Algorithms II

Autumn Semester 1998

Coursework Exercise 1

This work must be handed in by 4:00pm on 13th. November 1998. This work will contribute 10% towards your final mark for this module. Remember to include the standard coursework cover page.


  1. Write an algorithm, length(list), in SPARKS pseudocode to count the number of nodes in a singly-linked list list, where list points to the head node of the list. The head node itself should not be counted. Assume the last node has link field set to end_of_list.

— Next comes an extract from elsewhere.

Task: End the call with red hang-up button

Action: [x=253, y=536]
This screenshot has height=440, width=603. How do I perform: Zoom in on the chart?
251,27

    1. Describe fully an example of a recursive algorithm not discussed in the lecture notes.
    2. Consider a coin set containing coins with the following values: 1, 5, 10, 20, 25. Does the greedy algorithm described in the lecture notes always work optimally for this coin set? Justify your answer.
    3. Draw a tree to represent a binary search of the following sorted list of integers;
      1, 3, 5, 8, 11, 14, 15, 19, 21, 22, 24, 28, 30, 32, 33

  2. This question is concerned with using a doubly-linked, circular list for keeping track of free memory on multiprocessing workstations, as discussed in the lectures and in section 4.8 of Horowitz and Sahni.
    1. What are the four possible cases that can arise when an allocated block of memory is returned to the free list if a coalescing strategy is used?
    2. The following segment of SPARKS pseudocode describes how coalescing is performed when the memory block to the right of the freed block is also free, but the block to the left is not. p points to the memory being freed and n is its size.
                 rlink(llink(p+n)) <- p
                 llink(rlink(p+n)) <- p
                 llink(p) <- llink(p+n)
                 rlink(p) <- rlink(p+n)
                 size(p) <- n + size(p+n)
                 uplink(p+size(p)-1) <- p
                 tag(p) <- 0
                 if av = p + n then av <- p
      
      1. Describe clearly in words what lines 1 and 2 of the above pseudocode do.
      2. Describe clearly in words what lines 3 and 4 of the above pseudocode do.
      3. What is uplink?
      4. Why is uplink needed in the node structure of a free node?
      5. In line 7 of the above pseudocode, the tag value at the start of the freed block is set to zero. Why does the pseudocode not also set the tag value at the end of the free block to zero?
      6. Why is line 8 of the above pseudocode necessary?
    3. The following SPARKS pseudocode describes the case when the blocks to the left and the right of the freed block are free, and must be coalesced with the freed block.
                 rlink(llink(p+n)) <- rlink(p+n)
                 llink(rlink(p+n)) <- llink(p+n)
                 q <- uplink(p-1)
                 size(q) <- size(q) + n + size(p+n)
                 uplink(q+size(q)-1) <- q
                 if av = p + n then av <- llink(p+n)
      
      Describe clearly in words what this fragment of pseudocode does.